Fujifilm Holdings is taking over Xerox in a $6.1 billion USD deal combing the two companies as demand for printers wanes. While there will likely always be some sort of demand for printing, more businesses and users have cut back. In part that’s due to more awareness of the benefits of reducing paper use and the prevalence of electronic document storage. According to Reuters, Xerox has been feeling the pressure as it has been trying to reinvigorate its legacy business with little success.
Fujifilm is in the same situation though, and this deal is an attempt to combine resources.
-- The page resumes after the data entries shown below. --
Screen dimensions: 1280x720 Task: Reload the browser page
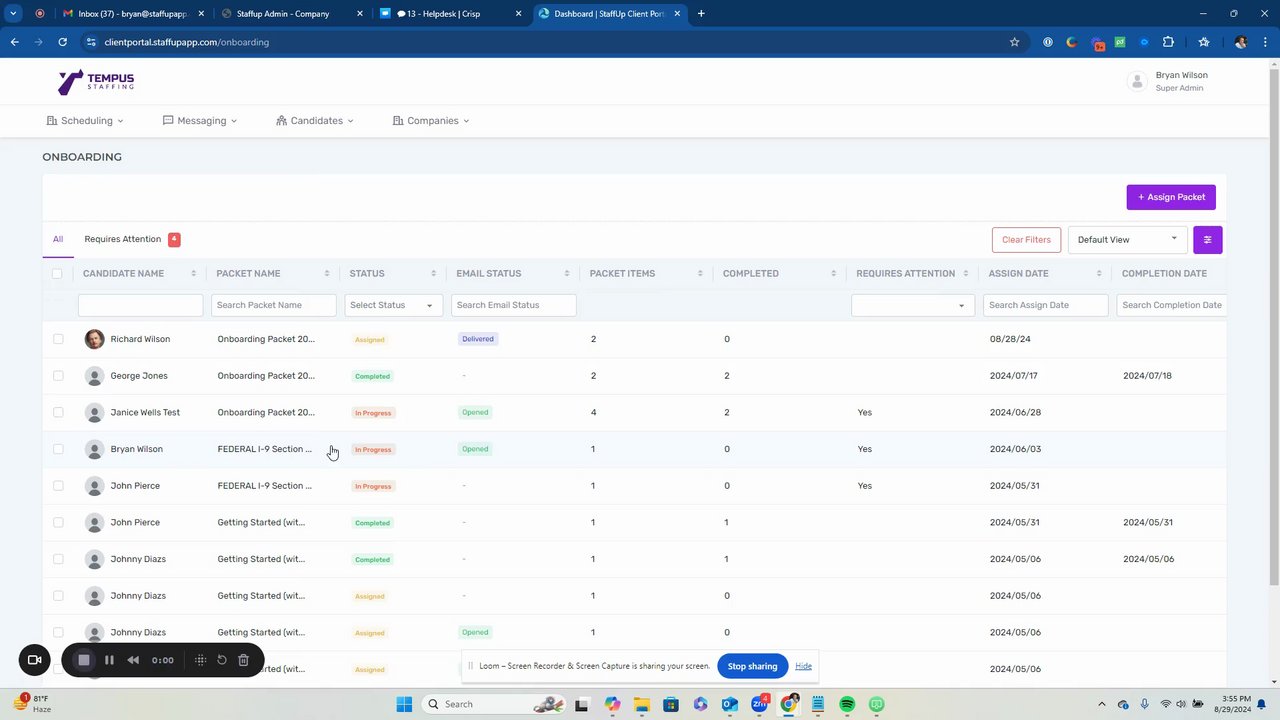[62, 42]
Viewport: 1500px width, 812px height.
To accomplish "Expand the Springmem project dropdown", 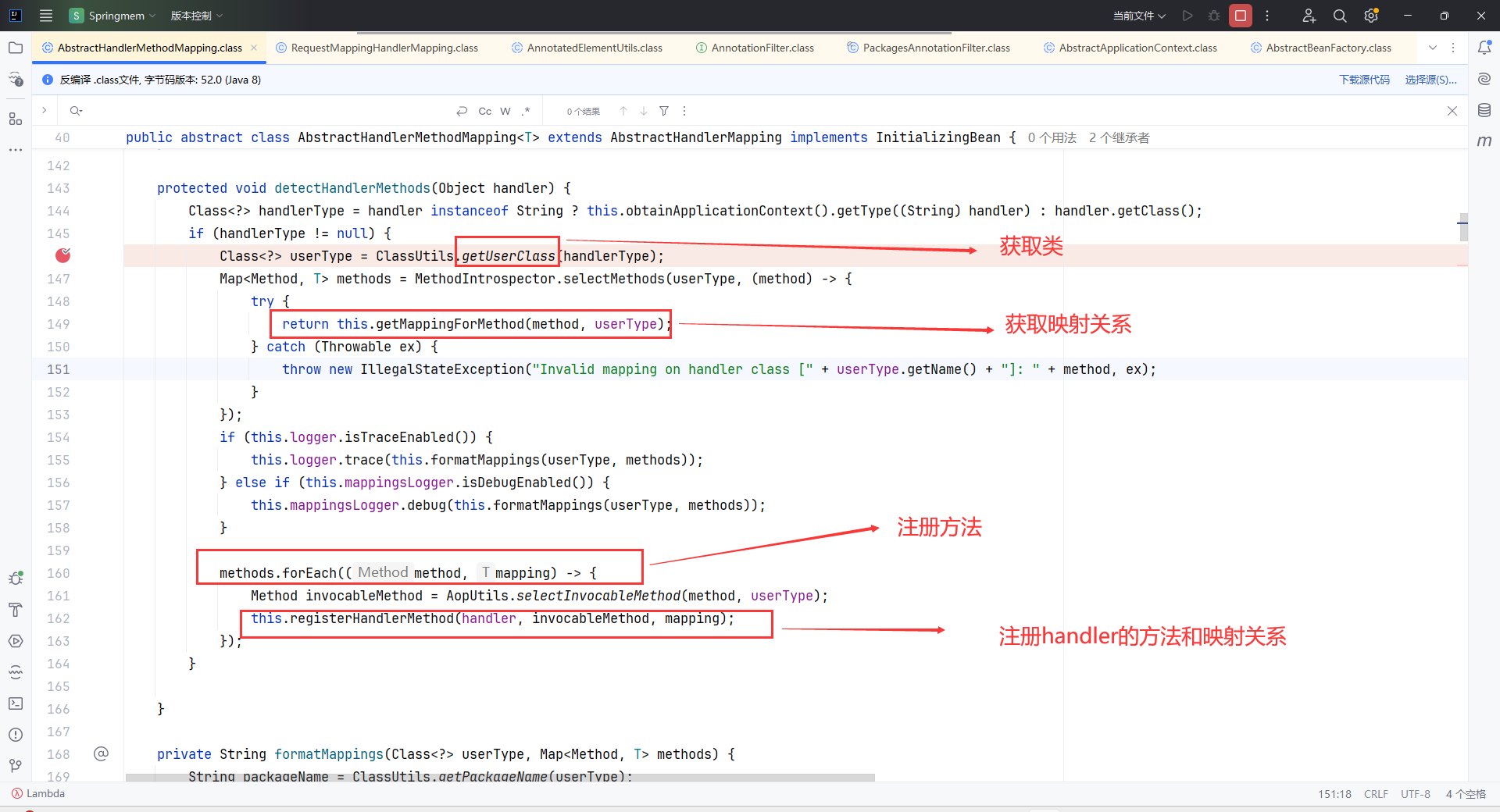I will 113,16.

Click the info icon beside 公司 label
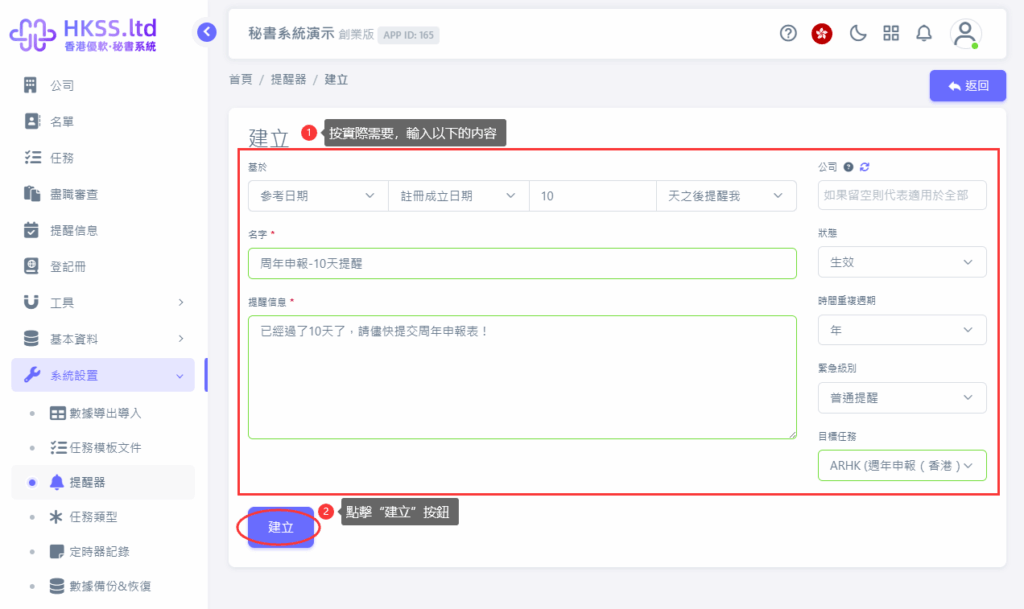click(848, 167)

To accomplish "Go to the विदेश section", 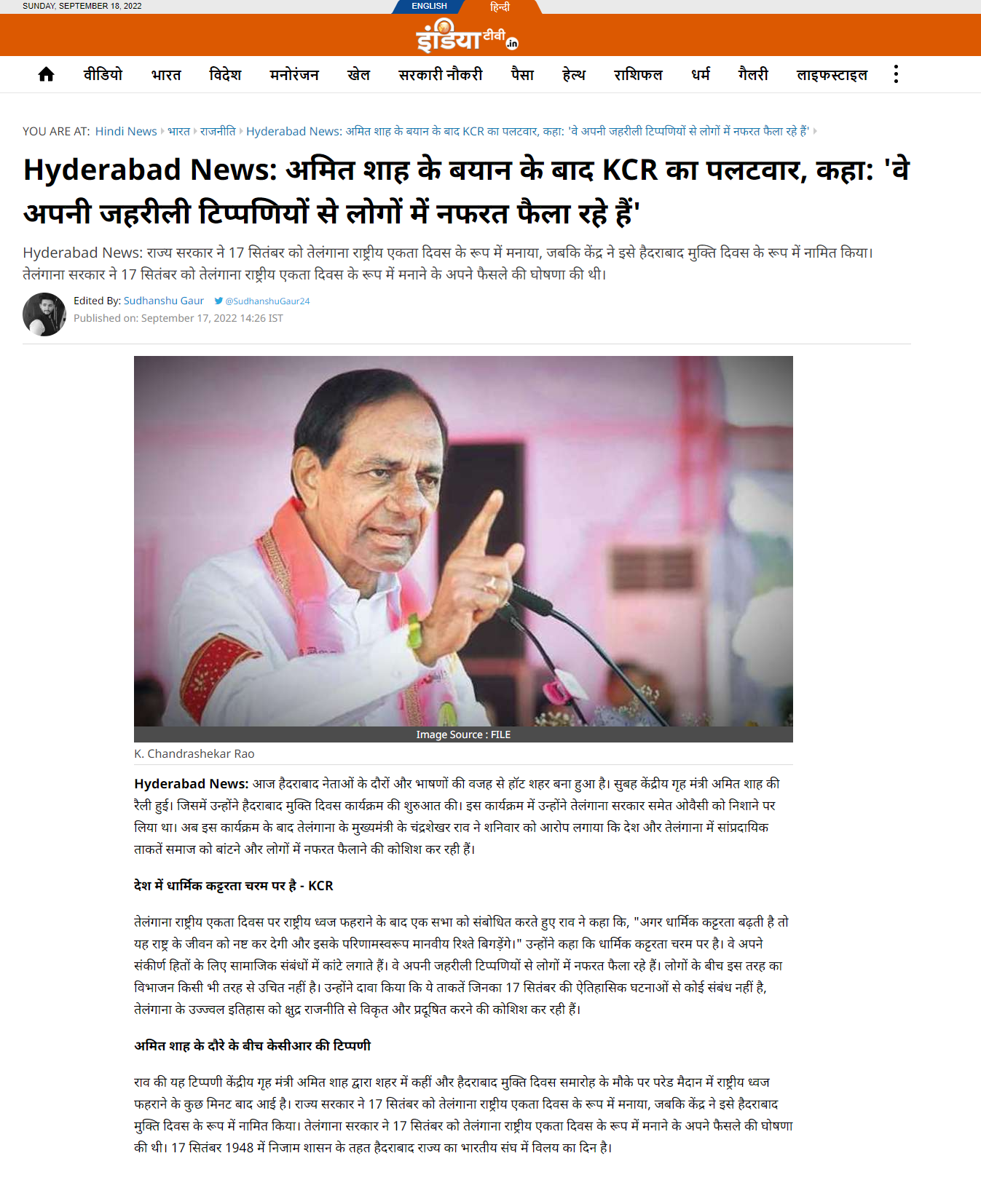I will (225, 74).
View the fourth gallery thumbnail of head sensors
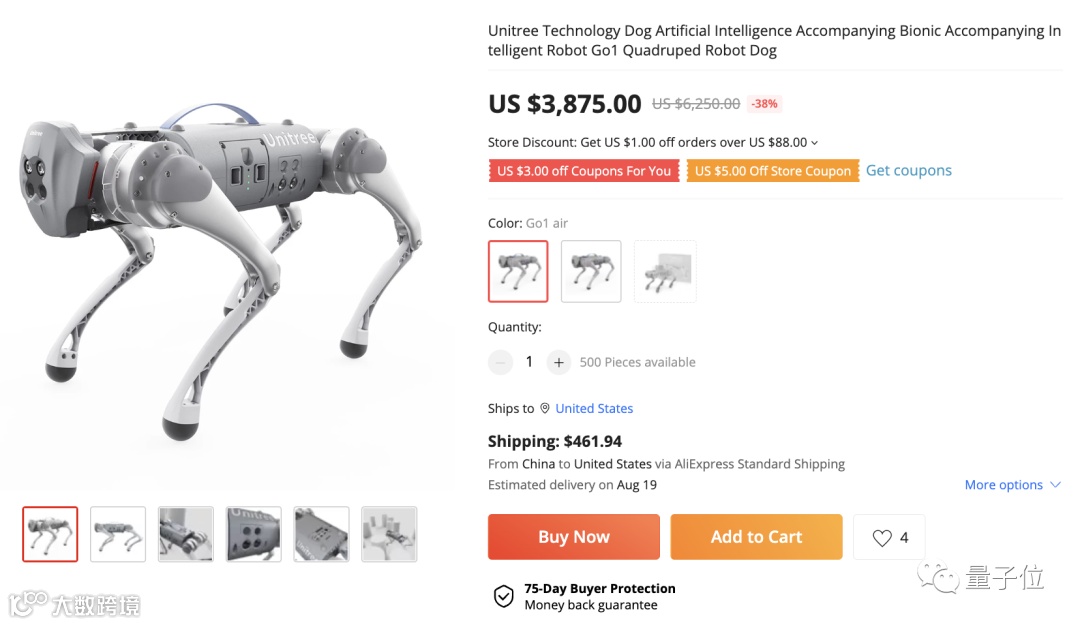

Fujifilm now owns 75% of the combined company and they hope to save money which would amount to $1.7 billion USD by 2022. The combined company will keep the Fuji Xerox name and be a subsidiary of Fujifilm headquartered in both the United States and Japan.
“This has been a speedy decision, but I believe it’s a creative one,” Fujifilm CEO Komori told reporters at a briefing. “The new structure will leverage the strengths of our three companies.”
Xerox’s CEO said the combined company would gain an increased edge in new technologies, along with higher revenues and cost synergies, while Xerox shareholders would also benefit from a $2.5 billion special cash dividend resulting from the deal.
“This transaction… offers substantial upside for shareholders of the combined companies, including current shareholders of Xerox and Fujifilm Holdings, who will own shares in a more competitive company that has enhanced opportunities for long-term growth and margin expansion,” Jacobson said in a pre-recorded video message.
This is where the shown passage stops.